— Start Page excerpt —

CEB's shocking tender benders


Ceylon Electricity Board Head Office in Colombo (inset) John Seneviratne

By Frederica Jansz

A multi million rupee tender for aluminium cables to be supplied to the Ceylon Electricity Board has been recommended to be awarded to Kelani Cables PLC despite the company bid being higher than the lowest offer by a massive Rs. 34 million.

Out of five selected bidders Kelani Cables was the fourth highest in price but nevertheless has been recommended the award by both a Technical Evaluation Committee and a Cabinet Appointed Procurement Committee.

The exact difference in price between Kelani Cables and the lowest bid tendered by Alucop Cables Ltd., is Rs. 34,856,635.

The Ceylon Electricity Board on November 6, last year floated a tender for the "Supply and Delivery of Conductors of All Aluminium (FLY)."  The amount required is 1400 metric tonnes.  Aluminium conductor cables are a specific type of high-capacity, high-strength stranded cable used inoverhead power lines. The outer strands areof aluminum, chosen for its excellent conductivity, low weight, and low cost. The centre strand is ofsteel, providing extra strength.

Tender for aluminium cables

The tender for 1400MT of aluminium cables closed on December 3, 2008.  At the closing, the results of the tender were; Alucop Cables Rs. 382,934,005, APAR Industries Ltd (India) Rs. 385,255,787, ACL Cables PLC Rs. 402,177,155, Kelani Cables PLC Rs. 417,790,640, and PEC Ltd. (India) Rs. 477,433,551.

On January 22 this year, the Ministry of Power and Energy informed the shortlisted bidders that the Cabinet Appointed Procurement Committee (CAPM) had recommended the award to be given to Kelani Cables PLC despite the fact that Kelani Cables was the fourth highest amongst the tenderers. The price for the large quantity of 1400 metric tonnes of cable quoted by Kelani Cables at Rs. 417,790,640 is even higher than that offered by its sister company, ACL Cables PLC.

 Interestingly, Alucop Cables were awarded the tender for the identical requirement in August 2007 and successfully completed their supply over the required time frame of nine months.  The company however was rejected this time despite having submitted the lowest bid.

— End Page excerpt —
— Start Supplied material —

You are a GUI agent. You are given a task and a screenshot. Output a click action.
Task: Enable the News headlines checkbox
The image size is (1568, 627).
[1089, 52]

— End Supplied material —

- _Your instructions_:
Answer these questions from the CEB tender article:
1. On what date did the tender for aluminium cables close?
2. How many metric tonnes of cable did the tender require?
3. In what month and year had Alucop Cables been awarded the tender for the identical requirement?

- _Response for this exercise_:
1. December 3, 2008
2. 1400 metric tonnes
3. August 2007